Haferwurz und Okraschoten
Wie gut, dass sich die Gemeinschaft auch dabei unterstützt. „Wir haben eine passionierte Köchin, die immer Ideen hat und beispielsweise auch schon mal einen Fermentier- oder Kochkurs angeboten hat“, erzählt Uli. Und so weiß sie mittlerweile, dass sich aus Möhrengrün wunderbar Pesto herstellen lässt oder dass Mangold auf Pizza wie Spinat schmeckt. Und zur Not hilft auch das Internet, wenn sie nicht weiß, was sie mit Haferwurz oder schwarzem Rettich oder Okraschoten kochen kann… Letztere hat einer der Gärtner vorgeschlagen, weil es die in seinem Heimatland Afghanistan gibt. Tatsächlich, die können auch auf niederrheinischen Äckern wachsen!

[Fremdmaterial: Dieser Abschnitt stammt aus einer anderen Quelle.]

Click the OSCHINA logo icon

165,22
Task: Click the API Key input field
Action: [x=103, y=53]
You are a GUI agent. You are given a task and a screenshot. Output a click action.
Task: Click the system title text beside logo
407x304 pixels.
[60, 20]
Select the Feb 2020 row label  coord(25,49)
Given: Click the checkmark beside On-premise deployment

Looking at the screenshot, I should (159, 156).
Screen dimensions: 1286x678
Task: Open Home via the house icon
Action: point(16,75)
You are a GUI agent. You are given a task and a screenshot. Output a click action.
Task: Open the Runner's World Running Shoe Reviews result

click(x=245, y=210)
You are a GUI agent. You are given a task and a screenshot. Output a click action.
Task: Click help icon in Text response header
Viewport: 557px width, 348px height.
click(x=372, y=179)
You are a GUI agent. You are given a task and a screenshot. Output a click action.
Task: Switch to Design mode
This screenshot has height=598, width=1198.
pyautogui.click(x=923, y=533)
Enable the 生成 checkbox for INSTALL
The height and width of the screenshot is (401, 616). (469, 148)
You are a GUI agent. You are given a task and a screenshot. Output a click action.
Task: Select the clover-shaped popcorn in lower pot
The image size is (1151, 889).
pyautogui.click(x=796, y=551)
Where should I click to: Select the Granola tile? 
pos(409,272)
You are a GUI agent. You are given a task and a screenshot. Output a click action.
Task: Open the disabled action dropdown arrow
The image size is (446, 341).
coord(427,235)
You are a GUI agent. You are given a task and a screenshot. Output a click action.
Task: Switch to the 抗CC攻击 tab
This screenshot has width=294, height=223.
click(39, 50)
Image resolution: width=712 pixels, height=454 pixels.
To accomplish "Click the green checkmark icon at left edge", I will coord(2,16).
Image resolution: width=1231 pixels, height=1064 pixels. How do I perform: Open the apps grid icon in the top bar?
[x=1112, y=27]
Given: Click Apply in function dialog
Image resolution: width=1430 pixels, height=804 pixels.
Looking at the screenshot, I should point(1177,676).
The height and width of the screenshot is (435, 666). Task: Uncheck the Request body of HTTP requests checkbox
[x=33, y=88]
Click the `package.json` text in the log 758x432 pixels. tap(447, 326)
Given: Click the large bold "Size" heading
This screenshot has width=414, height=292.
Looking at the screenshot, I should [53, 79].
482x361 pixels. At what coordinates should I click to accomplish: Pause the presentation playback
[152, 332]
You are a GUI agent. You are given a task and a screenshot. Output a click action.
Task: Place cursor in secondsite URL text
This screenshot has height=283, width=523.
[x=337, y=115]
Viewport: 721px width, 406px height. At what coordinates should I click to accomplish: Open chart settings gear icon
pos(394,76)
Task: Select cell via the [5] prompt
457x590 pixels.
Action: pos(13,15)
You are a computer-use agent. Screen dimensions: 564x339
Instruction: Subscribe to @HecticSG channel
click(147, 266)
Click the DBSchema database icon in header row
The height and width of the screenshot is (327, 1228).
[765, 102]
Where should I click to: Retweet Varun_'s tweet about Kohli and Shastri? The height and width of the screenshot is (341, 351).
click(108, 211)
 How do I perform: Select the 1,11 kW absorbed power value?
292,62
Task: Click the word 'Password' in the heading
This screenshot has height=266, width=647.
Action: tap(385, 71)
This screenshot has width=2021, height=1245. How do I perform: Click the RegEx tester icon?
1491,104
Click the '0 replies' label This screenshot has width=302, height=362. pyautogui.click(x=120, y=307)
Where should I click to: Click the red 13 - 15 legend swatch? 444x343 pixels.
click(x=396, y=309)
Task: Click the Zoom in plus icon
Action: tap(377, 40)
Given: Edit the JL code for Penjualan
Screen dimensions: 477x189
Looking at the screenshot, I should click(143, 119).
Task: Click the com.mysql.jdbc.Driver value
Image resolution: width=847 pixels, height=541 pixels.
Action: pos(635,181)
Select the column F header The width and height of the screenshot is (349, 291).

So, genug geplaudert. Was steht als nächstes an? „Den ersten Rucola und ein paar Radieschen haben wir schon letzte Woche geerntet“, sagt Uli. „Ab jetzt geht’s also richtig los.“ Wenn, ja, wenn das Wetter nun endlich auch mal mitspielt…
>>> Neues vom Acker
Interessierte können bei der Solidarischen Landwirtschaft Niederrhein e. V. mitmachen, indem sie einen Anteil zu 75 Euro oder einen halben Anteil zu 40 Euro im Monat kaufen.
Die Gemüsekiste können sie immer freitags oder samstags im Tinthof oder an verschiedenen Abholstationen in der Region abholen.